As an ATS Staff Member, I will not moderate in threads such as this where I have participated as a member.

posted on Nov, 29 2008 @ 03:36 AM
reply to post by WyrdeOne

Totaly agree. Most crops take anywhere from 45days up 90+ depending on the plant and weather conditions. You will NEED a root cellar. And, if you plan on having any fresh vegis whatsoever during the winter months, you will also need in ground "hot boxes". If you build an above ground green house everyone will be able to see it(at least in populated areas), and could make you a tartget of undesireable people. Staple crops would be potatoes,carrots,parsnips, and other root based plants that can store all winter in your root cellar. If you grow corn, dry and grind it(flour,grits).If you have the space, try growing some grains like barley, or some type of oat. The hot boxes will provide greens(various lettuces,spinich,spices,ect) year round. Strawberries, and rasberries can be grown in the summer to produce jams as well. A few apple trees couldnt hurt either(or cherry,pears,ect).
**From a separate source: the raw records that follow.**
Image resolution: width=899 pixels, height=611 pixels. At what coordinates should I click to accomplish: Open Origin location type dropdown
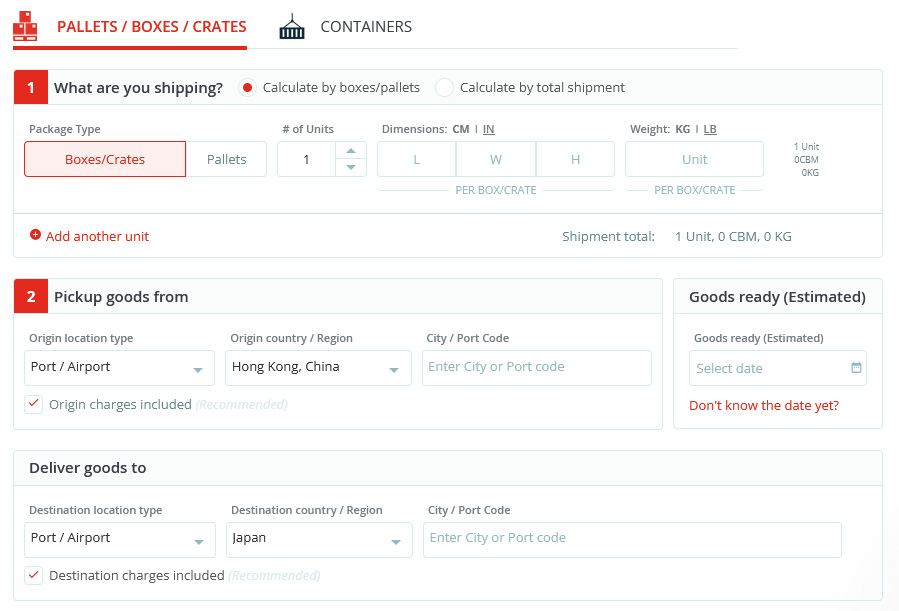point(119,368)
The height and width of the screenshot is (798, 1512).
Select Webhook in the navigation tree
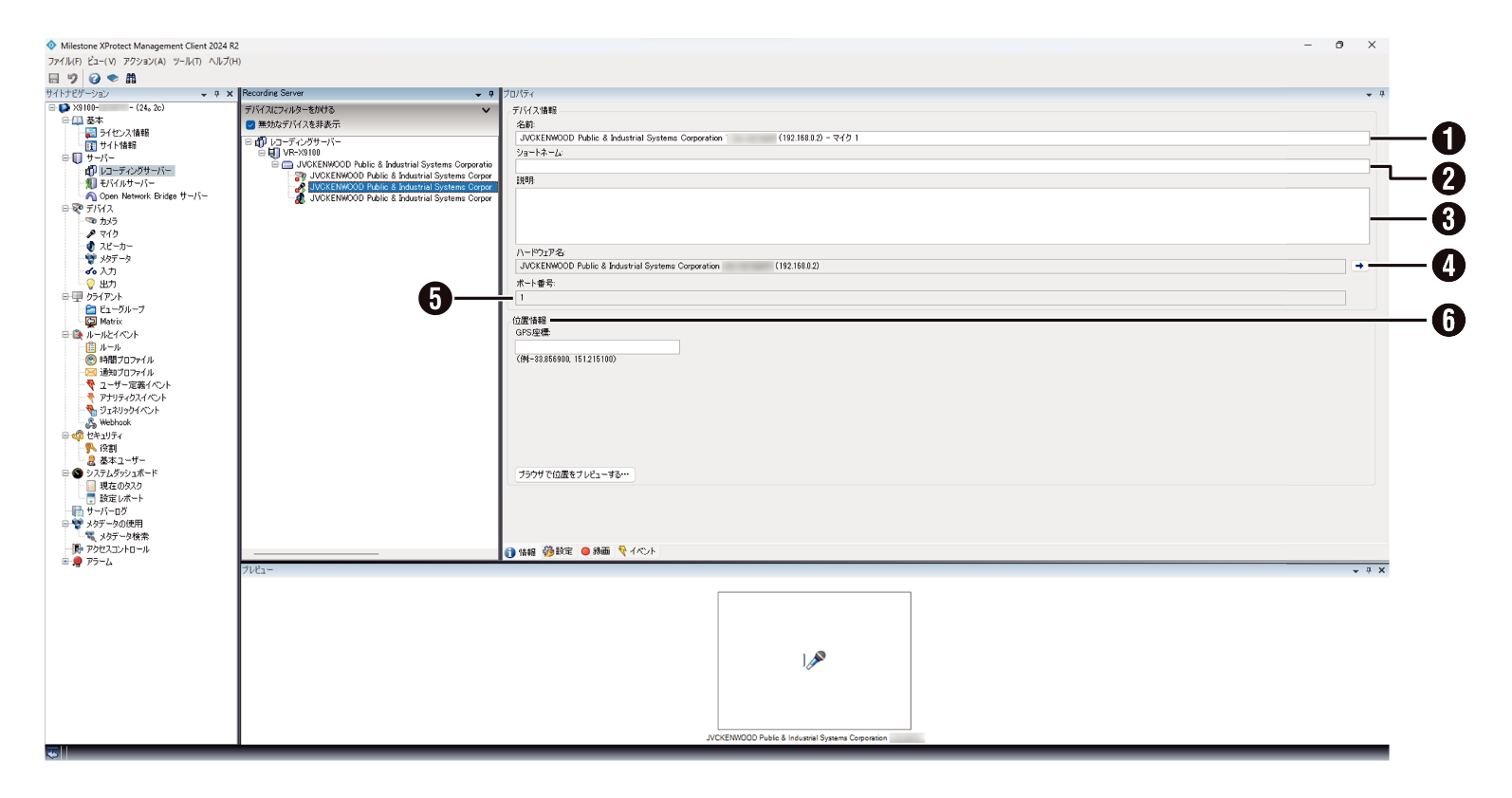[115, 422]
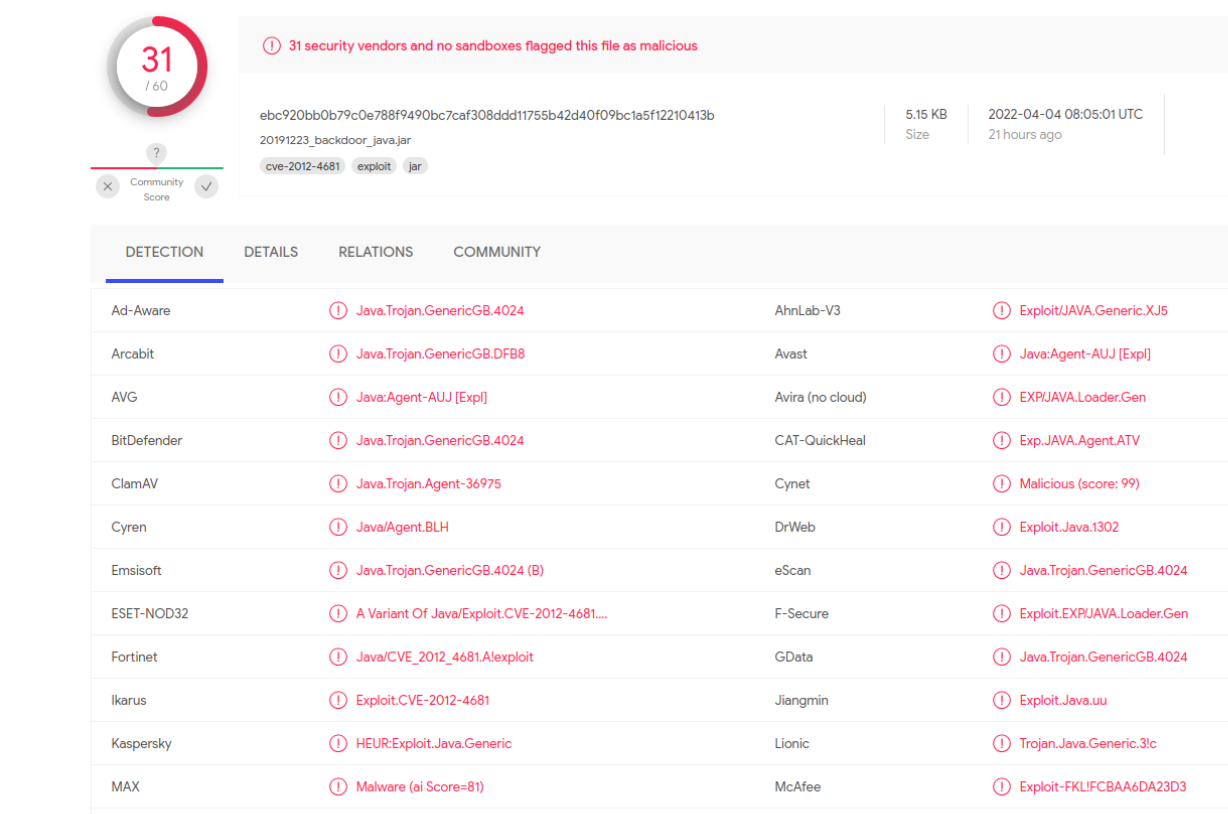
Task: Click the ESET-NOD32 truncated detection name
Action: (482, 614)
Also don't forget to learn about EVERY edible food in your area, there are hundreds usually in most states. If you live in an area that once or still has indians, go and learn this info from them, they might include many local cures you had no idea about.
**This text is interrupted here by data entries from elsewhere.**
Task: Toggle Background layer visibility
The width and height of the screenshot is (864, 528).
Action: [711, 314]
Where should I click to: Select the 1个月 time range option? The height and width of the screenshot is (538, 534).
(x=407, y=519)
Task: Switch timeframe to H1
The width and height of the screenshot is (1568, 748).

Unfortunately, if you are in a large city, you are screwed unless you move now.
You cant subsistance hunt in a city(save squirrl,cat, and doog meat), you cant forage in a city(except possibly acorns), and in alot of cases you cant fish there either. A small garden on a building top will not provide enough food, period. And a BOB will not last long enough to provide yourself with a new secure self sustaining home/land.If SHTF in the winter you are as good as dead.

People in suburbs are not as bad off, hopefully you have a large enough yard to convert into a impromtu farm in your back yard. However, not everyone will do this, and again you will most likely become a target of hungry people
who were too stupid.

If you do hunt, cure,smoke, or dehydrate all the meat that can not be eaten in one day or serving. Store the meat in your root cellar.